§ Information provided
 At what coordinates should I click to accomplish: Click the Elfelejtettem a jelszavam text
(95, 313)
* * *
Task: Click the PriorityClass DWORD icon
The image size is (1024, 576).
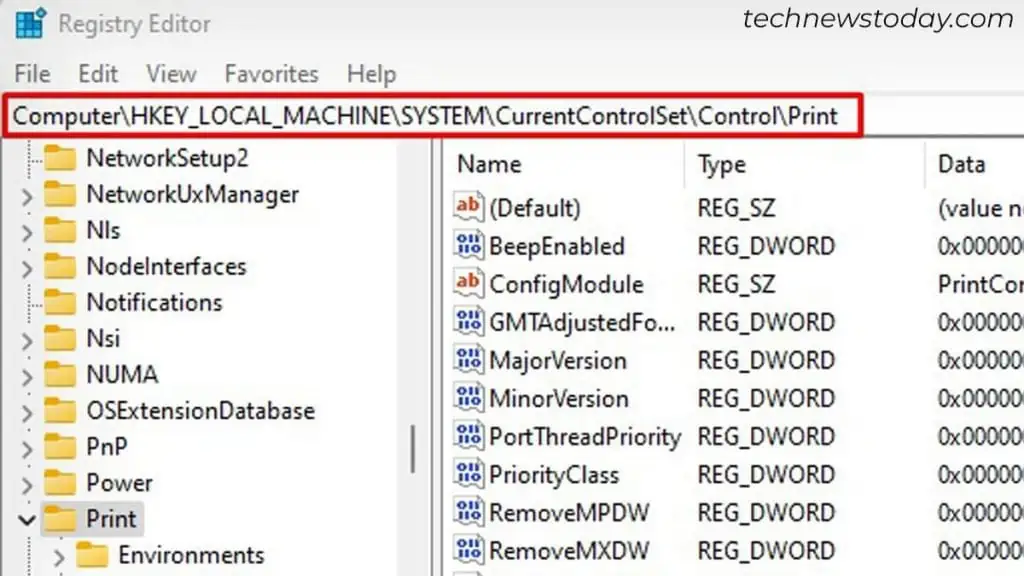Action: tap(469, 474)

§ Task instructions
List every line of the items above that contains the word "Click", treating uppercase and lowercase letters as different.

§ Exercise response
 At what coordinates should I click to accomplish: Click the Elfelejtettem a jelszavam text
Task: Click the PriorityClass DWORD icon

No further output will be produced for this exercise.